Industry lobbyists will be pushing in September to see that the Setting Every Community Up for Retirement Enhancement (Secure) Act of 2019, the big retirement bill that's been languishing in the Senate, gets attached to an upcoming must-pass appropriations bill.
Senate Finance Committee Chairman Sen. Chuck Grassley, R-Iowa, "is working with his colleagues to get several holds lifted on the [Secure Act] legislation and to get the bill signed into law as soon as possible," a Grassley spokesman told ThinkAdvisor Monday.

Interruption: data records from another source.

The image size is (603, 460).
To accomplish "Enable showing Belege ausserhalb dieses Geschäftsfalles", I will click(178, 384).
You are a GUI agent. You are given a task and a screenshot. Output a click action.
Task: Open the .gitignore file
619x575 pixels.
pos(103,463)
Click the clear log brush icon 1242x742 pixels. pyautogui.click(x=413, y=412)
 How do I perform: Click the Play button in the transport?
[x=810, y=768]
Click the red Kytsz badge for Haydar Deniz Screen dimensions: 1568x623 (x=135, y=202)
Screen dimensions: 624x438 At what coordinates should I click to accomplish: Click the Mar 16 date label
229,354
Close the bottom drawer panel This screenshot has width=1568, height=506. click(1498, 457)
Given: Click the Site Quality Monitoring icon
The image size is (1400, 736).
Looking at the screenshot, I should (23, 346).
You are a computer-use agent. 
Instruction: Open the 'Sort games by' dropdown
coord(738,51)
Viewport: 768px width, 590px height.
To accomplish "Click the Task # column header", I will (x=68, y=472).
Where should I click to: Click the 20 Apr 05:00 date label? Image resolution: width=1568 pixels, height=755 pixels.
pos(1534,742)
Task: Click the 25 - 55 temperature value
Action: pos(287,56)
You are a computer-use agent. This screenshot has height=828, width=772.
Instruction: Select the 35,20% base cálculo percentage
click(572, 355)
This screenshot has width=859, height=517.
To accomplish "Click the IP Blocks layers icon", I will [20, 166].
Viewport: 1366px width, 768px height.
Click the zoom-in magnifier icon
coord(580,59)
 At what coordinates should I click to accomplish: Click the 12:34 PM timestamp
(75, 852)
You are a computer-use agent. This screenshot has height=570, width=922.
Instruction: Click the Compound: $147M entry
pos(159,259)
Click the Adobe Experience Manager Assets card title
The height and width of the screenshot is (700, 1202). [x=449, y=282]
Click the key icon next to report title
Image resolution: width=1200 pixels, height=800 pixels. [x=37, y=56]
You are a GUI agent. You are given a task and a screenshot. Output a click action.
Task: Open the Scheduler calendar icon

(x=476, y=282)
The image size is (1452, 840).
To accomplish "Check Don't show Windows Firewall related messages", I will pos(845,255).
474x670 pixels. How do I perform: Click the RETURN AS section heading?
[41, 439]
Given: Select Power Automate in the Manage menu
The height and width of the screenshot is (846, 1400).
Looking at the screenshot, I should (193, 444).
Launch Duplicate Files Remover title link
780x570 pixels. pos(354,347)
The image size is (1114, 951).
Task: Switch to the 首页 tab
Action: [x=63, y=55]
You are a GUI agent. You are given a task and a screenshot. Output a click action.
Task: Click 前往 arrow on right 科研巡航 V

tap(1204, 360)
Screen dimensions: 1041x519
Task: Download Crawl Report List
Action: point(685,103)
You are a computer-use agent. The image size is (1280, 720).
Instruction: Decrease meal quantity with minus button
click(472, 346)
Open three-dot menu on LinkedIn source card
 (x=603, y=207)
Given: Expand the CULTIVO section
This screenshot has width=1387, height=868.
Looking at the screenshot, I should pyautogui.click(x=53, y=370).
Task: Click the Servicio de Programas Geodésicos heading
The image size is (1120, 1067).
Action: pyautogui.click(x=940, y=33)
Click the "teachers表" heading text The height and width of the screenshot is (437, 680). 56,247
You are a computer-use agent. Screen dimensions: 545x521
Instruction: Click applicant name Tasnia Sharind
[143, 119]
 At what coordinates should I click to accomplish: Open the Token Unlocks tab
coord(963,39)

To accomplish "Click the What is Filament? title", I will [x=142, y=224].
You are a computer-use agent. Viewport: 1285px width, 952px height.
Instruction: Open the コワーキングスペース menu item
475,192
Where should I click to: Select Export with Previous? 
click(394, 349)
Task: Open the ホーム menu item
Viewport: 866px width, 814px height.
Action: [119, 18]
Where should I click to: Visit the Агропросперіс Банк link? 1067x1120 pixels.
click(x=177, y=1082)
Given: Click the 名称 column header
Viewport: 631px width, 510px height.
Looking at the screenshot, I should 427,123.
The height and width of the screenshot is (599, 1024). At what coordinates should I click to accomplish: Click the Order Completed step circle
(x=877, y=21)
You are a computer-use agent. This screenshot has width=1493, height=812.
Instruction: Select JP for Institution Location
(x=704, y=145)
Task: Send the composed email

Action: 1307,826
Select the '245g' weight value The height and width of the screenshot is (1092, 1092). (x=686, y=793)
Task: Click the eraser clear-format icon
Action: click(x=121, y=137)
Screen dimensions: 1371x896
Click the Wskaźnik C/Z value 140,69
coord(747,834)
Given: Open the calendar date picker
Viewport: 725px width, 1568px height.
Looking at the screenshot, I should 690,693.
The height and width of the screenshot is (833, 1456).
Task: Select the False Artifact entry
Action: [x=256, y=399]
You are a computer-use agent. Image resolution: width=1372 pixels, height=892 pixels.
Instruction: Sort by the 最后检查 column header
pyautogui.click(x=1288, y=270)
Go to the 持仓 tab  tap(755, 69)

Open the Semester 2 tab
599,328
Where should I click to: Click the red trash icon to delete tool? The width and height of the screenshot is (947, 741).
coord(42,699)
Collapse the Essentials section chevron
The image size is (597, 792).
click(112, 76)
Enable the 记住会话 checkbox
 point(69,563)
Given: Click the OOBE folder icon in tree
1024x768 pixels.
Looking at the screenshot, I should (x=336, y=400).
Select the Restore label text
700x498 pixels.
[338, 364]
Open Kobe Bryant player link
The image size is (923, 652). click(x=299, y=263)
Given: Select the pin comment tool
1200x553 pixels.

President Donald Trump signed a two-year, $2.7 trillion budget agreement in early August that wards off $126 billion in automatic spending cuts and suspends the debt ceiling through July 2021. But the legislation did not include funding for federal agencies like the Securities and Exchange Commission, which means a government shutdown could still be in the offing on Sept. 30, the 2019 fiscal year-end.
"The contentious atmosphere in D.C. causes each party to dig their heels in to extract even the smallest of ideological wins," Jeff Bush of The Washington Update told ThinkAdvisor. "So the risk of a government shutdown is real, but I believe it is unlikely."
What's more likely to pass in September, Bush continued, "are a few, less contentious appropriation bills. The more disagreed upon appropriations, perhaps Health and Human Services, Labor and Homeland Security, may require a continuing resolution."
The CR "will give appropriators more time to work through the line item minutia of appropriations," Bush added.